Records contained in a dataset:
[START]
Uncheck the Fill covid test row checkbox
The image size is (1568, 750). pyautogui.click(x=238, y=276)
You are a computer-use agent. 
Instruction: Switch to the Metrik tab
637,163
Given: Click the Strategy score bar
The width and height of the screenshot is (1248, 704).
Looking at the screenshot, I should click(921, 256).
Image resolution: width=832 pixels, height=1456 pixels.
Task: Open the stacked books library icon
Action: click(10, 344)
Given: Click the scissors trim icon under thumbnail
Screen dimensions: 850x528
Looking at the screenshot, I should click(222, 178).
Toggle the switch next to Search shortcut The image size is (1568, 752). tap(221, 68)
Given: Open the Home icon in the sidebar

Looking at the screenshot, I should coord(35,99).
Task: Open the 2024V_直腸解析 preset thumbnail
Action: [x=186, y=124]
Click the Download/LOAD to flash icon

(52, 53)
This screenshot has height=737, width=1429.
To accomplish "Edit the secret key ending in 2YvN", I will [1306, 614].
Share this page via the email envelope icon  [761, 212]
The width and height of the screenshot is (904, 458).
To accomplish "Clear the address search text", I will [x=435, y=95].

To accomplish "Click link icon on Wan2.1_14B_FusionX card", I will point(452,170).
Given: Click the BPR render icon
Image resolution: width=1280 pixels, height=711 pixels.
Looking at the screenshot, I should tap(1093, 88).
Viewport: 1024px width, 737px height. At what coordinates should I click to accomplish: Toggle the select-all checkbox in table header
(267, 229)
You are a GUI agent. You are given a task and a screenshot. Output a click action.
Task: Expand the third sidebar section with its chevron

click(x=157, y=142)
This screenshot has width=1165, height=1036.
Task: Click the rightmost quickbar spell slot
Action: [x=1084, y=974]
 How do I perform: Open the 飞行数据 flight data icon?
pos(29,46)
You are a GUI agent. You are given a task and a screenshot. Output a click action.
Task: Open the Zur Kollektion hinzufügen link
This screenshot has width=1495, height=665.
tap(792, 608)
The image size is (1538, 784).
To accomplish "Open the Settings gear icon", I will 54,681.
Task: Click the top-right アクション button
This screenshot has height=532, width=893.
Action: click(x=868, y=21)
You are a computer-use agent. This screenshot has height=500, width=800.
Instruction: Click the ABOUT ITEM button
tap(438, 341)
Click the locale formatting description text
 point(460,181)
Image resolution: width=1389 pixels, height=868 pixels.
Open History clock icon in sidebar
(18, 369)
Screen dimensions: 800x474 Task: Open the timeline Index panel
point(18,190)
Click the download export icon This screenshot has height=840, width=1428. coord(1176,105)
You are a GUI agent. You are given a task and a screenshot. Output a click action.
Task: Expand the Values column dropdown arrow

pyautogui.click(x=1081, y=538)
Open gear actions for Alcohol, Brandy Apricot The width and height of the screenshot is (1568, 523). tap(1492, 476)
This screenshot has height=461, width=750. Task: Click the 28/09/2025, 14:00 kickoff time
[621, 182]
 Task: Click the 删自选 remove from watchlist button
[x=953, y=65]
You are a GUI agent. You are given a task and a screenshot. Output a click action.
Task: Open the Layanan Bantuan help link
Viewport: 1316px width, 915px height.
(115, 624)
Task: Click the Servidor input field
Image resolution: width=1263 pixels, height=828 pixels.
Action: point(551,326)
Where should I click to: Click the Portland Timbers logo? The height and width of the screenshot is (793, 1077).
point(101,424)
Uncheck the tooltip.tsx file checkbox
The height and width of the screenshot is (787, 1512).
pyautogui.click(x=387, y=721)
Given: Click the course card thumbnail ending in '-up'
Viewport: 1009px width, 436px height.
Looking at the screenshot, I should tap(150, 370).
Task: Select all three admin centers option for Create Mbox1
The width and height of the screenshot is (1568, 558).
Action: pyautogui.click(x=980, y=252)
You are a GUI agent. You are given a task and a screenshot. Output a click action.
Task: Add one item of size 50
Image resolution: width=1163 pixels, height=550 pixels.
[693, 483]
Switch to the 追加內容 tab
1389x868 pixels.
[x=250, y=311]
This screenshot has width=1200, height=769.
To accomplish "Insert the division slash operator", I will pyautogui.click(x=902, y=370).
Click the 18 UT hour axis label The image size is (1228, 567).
[END]
REQUIRED WORK:
Change every occurrence of "GUI agent" in the records to "interface agent" and write the records out again, leaving everything else as it is.

EXPECTED ANSWER:
Uncheck the Fill covid test row checkbox
The image size is (1568, 750). pyautogui.click(x=238, y=276)
You are a computer-use agent. 
Instruction: Switch to the Metrik tab
637,163
Given: Click the Strategy score bar
The width and height of the screenshot is (1248, 704).
Looking at the screenshot, I should click(921, 256).
Image resolution: width=832 pixels, height=1456 pixels.
Task: Open the stacked books library icon
Action: click(10, 344)
Given: Click the scissors trim icon under thumbnail
Screen dimensions: 850x528
Looking at the screenshot, I should click(222, 178).
Toggle the switch next to Search shortcut The image size is (1568, 752). tap(221, 68)
Given: Open the Home icon in the sidebar

Looking at the screenshot, I should coord(35,99).
Task: Open the 2024V_直腸解析 preset thumbnail
Action: [x=186, y=124]
Click the Download/LOAD to flash icon

(52, 53)
This screenshot has height=737, width=1429.
To accomplish "Edit the secret key ending in 2YvN", I will [1306, 614].
Share this page via the email envelope icon  [761, 212]
The width and height of the screenshot is (904, 458).
To accomplish "Clear the address search text", I will [x=435, y=95].

To accomplish "Click link icon on Wan2.1_14B_FusionX card", I will point(452,170).
Given: Click the BPR render icon
Image resolution: width=1280 pixels, height=711 pixels.
Looking at the screenshot, I should tap(1093, 88).
Viewport: 1024px width, 737px height. At what coordinates should I click to accomplish: Toggle the select-all checkbox in table header
(267, 229)
You are a interface agent. You are given a task and a screenshot. Output a click action.
Task: Expand the third sidebar section with its chevron

click(x=157, y=142)
This screenshot has width=1165, height=1036.
Task: Click the rightmost quickbar spell slot
Action: [x=1084, y=974]
 How do I perform: Open the 飞行数据 flight data icon?
pos(29,46)
You are a interface agent. You are given a task and a screenshot. Output a click action.
Task: Open the Zur Kollektion hinzufügen link
This screenshot has width=1495, height=665.
tap(792, 608)
The image size is (1538, 784).
To accomplish "Open the Settings gear icon", I will 54,681.
Task: Click the top-right アクション button
This screenshot has height=532, width=893.
Action: click(x=868, y=21)
You are a computer-use agent. This screenshot has height=500, width=800.
Instruction: Click the ABOUT ITEM button
tap(438, 341)
Click the locale formatting description text
 point(460,181)
Image resolution: width=1389 pixels, height=868 pixels.
Open History clock icon in sidebar
(18, 369)
Screen dimensions: 800x474 Task: Open the timeline Index panel
point(18,190)
Click the download export icon This screenshot has height=840, width=1428. coord(1176,105)
You are a interface agent. You are given a task and a screenshot. Output a click action.
Task: Expand the Values column dropdown arrow

pyautogui.click(x=1081, y=538)
Open gear actions for Alcohol, Brandy Apricot The width and height of the screenshot is (1568, 523). tap(1492, 476)
This screenshot has height=461, width=750. Task: Click the 28/09/2025, 14:00 kickoff time
[621, 182]
 Task: Click the 删自选 remove from watchlist button
[x=953, y=65]
You are a interface agent. You are given a task and a screenshot. Output a click action.
Task: Open the Layanan Bantuan help link
Viewport: 1316px width, 915px height.
(115, 624)
Task: Click the Servidor input field
Image resolution: width=1263 pixels, height=828 pixels.
Action: point(551,326)
Where should I click to: Click the Portland Timbers logo? The height and width of the screenshot is (793, 1077).
point(101,424)
Uncheck the tooltip.tsx file checkbox
The height and width of the screenshot is (787, 1512).
pyautogui.click(x=387, y=721)
Given: Click the course card thumbnail ending in '-up'
Viewport: 1009px width, 436px height.
Looking at the screenshot, I should tap(150, 370).
Task: Select all three admin centers option for Create Mbox1
The width and height of the screenshot is (1568, 558).
Action: pyautogui.click(x=980, y=252)
You are a interface agent. You are given a task and a screenshot. Output a click action.
Task: Add one item of size 50
Image resolution: width=1163 pixels, height=550 pixels.
[693, 483]
Switch to the 追加內容 tab
1389x868 pixels.
[x=250, y=311]
This screenshot has width=1200, height=769.
To accomplish "Insert the division slash operator", I will pyautogui.click(x=902, y=370).
Click the 18 UT hour axis label The image size is (1228, 567).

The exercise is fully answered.